きつねゆりセカンドハウス

きつねゆりは「グロリオサ」の和名です。
あの方の復帰を願いながら、
ぶつぶつつぶやいています(o'.'o)

石とガラス

2019-06-09 14:01:25 | ぺ・ヨンジュン



日本の中年男性が旅先のソウルで実感したことは?

中年男性3人が日本からソウルへ行った。
なるべく韓国の日常を体験したかったので、飛び込みでソウルの韓式旅館に泊まり、
裏通りの大衆食堂で食事をした。

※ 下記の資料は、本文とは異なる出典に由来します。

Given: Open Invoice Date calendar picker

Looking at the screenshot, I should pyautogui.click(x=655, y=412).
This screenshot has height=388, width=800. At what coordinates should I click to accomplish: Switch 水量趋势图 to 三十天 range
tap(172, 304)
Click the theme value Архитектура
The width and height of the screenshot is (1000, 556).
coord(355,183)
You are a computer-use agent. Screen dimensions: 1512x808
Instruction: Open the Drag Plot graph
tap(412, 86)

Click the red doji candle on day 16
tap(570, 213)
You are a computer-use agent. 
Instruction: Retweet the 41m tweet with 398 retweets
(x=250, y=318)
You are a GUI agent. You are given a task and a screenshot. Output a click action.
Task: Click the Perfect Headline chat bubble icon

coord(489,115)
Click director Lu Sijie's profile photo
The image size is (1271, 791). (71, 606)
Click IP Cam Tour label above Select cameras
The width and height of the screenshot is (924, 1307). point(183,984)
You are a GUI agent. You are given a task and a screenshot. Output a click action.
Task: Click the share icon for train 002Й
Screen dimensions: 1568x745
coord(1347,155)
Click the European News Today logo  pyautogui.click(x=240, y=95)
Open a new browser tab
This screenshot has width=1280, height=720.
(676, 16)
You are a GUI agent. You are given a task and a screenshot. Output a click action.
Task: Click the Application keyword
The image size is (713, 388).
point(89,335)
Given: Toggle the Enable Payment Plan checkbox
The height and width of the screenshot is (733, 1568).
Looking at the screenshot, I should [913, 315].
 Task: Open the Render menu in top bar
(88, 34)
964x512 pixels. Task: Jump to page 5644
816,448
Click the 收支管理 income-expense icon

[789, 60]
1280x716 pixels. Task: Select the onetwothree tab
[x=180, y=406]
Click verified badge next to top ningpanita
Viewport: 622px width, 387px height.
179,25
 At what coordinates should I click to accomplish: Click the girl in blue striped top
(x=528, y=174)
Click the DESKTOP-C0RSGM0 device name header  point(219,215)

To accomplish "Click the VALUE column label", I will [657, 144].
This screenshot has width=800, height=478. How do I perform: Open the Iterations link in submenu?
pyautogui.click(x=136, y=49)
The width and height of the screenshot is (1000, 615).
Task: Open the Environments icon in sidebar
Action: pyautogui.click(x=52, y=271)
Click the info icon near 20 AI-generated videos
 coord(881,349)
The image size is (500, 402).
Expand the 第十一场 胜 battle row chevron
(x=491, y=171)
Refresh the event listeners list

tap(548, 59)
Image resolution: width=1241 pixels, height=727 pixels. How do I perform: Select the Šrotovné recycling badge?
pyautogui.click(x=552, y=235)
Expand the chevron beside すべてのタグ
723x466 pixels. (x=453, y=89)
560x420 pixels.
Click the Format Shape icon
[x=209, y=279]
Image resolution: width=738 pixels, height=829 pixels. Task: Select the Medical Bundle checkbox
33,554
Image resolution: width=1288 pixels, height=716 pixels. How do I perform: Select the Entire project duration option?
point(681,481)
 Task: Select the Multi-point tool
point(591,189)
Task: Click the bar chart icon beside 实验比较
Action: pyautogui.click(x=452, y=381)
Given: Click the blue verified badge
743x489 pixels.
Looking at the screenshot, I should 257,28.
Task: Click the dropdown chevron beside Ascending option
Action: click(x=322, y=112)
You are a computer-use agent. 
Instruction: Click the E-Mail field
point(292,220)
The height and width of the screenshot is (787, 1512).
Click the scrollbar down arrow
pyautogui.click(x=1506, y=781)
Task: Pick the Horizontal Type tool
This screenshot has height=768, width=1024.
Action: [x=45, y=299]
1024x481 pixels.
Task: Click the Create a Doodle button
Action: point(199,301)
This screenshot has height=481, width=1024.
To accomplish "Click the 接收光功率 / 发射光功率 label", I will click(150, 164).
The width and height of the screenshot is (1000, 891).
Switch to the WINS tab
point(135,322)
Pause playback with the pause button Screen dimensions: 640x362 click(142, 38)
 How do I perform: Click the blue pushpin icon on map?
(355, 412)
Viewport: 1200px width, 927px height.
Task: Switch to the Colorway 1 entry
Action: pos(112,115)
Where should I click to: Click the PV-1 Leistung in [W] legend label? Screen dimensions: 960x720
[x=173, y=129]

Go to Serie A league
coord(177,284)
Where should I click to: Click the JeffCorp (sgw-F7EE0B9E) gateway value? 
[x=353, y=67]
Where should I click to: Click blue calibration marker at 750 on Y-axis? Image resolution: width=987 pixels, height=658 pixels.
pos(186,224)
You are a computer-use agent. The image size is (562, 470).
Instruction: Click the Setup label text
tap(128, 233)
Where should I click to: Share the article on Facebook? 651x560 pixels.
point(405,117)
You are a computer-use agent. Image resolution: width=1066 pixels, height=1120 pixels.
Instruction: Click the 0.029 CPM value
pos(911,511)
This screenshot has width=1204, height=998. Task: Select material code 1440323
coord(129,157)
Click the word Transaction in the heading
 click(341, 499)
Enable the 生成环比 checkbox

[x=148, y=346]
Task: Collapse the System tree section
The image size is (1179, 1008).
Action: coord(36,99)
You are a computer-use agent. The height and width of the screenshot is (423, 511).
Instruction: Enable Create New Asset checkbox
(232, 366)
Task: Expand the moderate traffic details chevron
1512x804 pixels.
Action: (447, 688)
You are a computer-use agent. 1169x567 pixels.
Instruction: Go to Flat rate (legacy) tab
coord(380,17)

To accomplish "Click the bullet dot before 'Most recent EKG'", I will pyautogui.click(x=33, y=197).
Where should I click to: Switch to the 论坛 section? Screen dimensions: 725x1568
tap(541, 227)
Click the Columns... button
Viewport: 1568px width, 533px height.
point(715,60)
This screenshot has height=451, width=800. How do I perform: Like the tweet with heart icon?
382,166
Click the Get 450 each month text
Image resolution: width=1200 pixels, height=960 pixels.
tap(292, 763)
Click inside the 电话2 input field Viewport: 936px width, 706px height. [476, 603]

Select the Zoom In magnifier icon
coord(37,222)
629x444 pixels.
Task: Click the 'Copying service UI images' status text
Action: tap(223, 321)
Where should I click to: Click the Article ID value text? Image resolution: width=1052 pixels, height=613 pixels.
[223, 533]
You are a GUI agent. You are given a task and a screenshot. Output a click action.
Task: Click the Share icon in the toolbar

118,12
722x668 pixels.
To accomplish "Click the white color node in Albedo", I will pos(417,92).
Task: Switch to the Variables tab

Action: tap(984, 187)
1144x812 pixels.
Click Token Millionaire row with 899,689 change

1泊して朝となり、
3人で連れ立って銭湯へ行き、1時間ほどのんびり朝湯につかったあとで
小さな大衆食堂に入った。

外観が石とガラスで固められている

食堂で注文した朝食は、カルグッス(韓国風手打ちうどん)だった。
店のアジュンマは先にキムチとタクワンを出しながら
「ちょっと時間がかかるからね」と言った。
食堂には他にも数人の客がいて、アジュンマが一人で切り盛りするからには
楽に30分くらい待たされそうだった。
風呂上がりだけに、すぐにビールを注文した。しかし、
置いていないと言う。「ウチには朝から酒を飲む客なんかいない」
というのが理由だった。
けれど、助け船を出してくれた。
となりのスーパー(雑貨店)に売っているから、
好きなだけビールを持ち込んでいいそうだ。
こうして、スーパーで買ったビールを飲みながら、
朝の食堂で中年男性3人による会話が始まった。


A「ソウルの街が随分ときれいになった。
でも、街が石とガラスでできているという雰囲気。それくらい木造が目立たない。
かつて朝鮮半島の人は木を使って建物を建て、
木造の風合いを大事にしてきたはずなのに……」
B「韓国では古いものがどんどん壊されている」
A「高度成長にともなって建物の造り方に劇的な変化が起こり、
普通の住宅でも外壁をレンガやコンクリートで覆うようになってしまった。
木造よりコンクリートのほうが裕福な感じがしたんじゃないかな。
室内にはまだ木のぬくもりが残っているとしても、
外観が石とガラスで固められているのは残念だね」

イチョウが絵になる街

B「街路樹ではイチョウが目立つね」
A「そうなんだ。俺が住んでいる横浜では、最近は街路樹にイチョウを使っていない。
イチョウは年とともに横に枝がどんどん生えてしまうから。
そんなこともあって、狭い道が多い横浜には向かないんだ。
東京でもイチョウが街路樹になっているのは広い通りだけ。
でも、ソウルは広い道路が多いから、イチョウを植えても全然平気。
いやあ、イチョウが実に絵になる街だね」
B「イチョウが色づく頃のソウルは本当に見栄えがするらしいよ」
C「ソウルの銭湯で感心したのは、若い男性のからだつきが
シェイプアップされていて贅肉がないこと。
腹筋も強そうで鍛えられている感じがした。
やはり兵役があることが関係しているのかな。日本の若者ならば、
スポーツ選手以外では、腹筋があんなに付いていないよ」
B「中年を比べると、日本人も韓国人も腹が出ていて同じだけどね」
C「確かに中年は同じ。でも、若者は明らかに違う。
韓国の若者は肩幅がガッチリしていて、背筋も伸びている。
何かシャキッとしている感じが頼もしいね」

なくならないでほしい光景

B「それにしても、ソウルの街は騒がしいね」
C「でも、市場の賑わいがいいよ。ザワザワしていて落ちつきがないんだけど、
かえって心がワクワクしてくる。
商店の人たちが忙しく商品を出し入れしていたり、
道路で自動車同士がぶつかっても警察が知らん顔だったり……」

B「東京では屋台がほとんどなくなったけど、
ソウルはこれほどの大都会でありながら、屋台がそこらじゅうにある。
覗いてみると、鉄板で焼きながら、おばちゃんたちが生き生きと働いている。
こういう光景に惹かれるね」
C「子供の頃、日本がそんな雰囲気だった。通りに屋台が並び、
バナナの叩き売りも出ていたよ。
あの光景が日本の都会からなくなって寂しいと思っていたら、
むしろソウルではその騒々しさが街の中心になっている。
これだけは絶対になくなってほしくないね」
ビールを飲みながらのソウル談義
話は尽きず、ビールの空き缶がどんどん増えていった。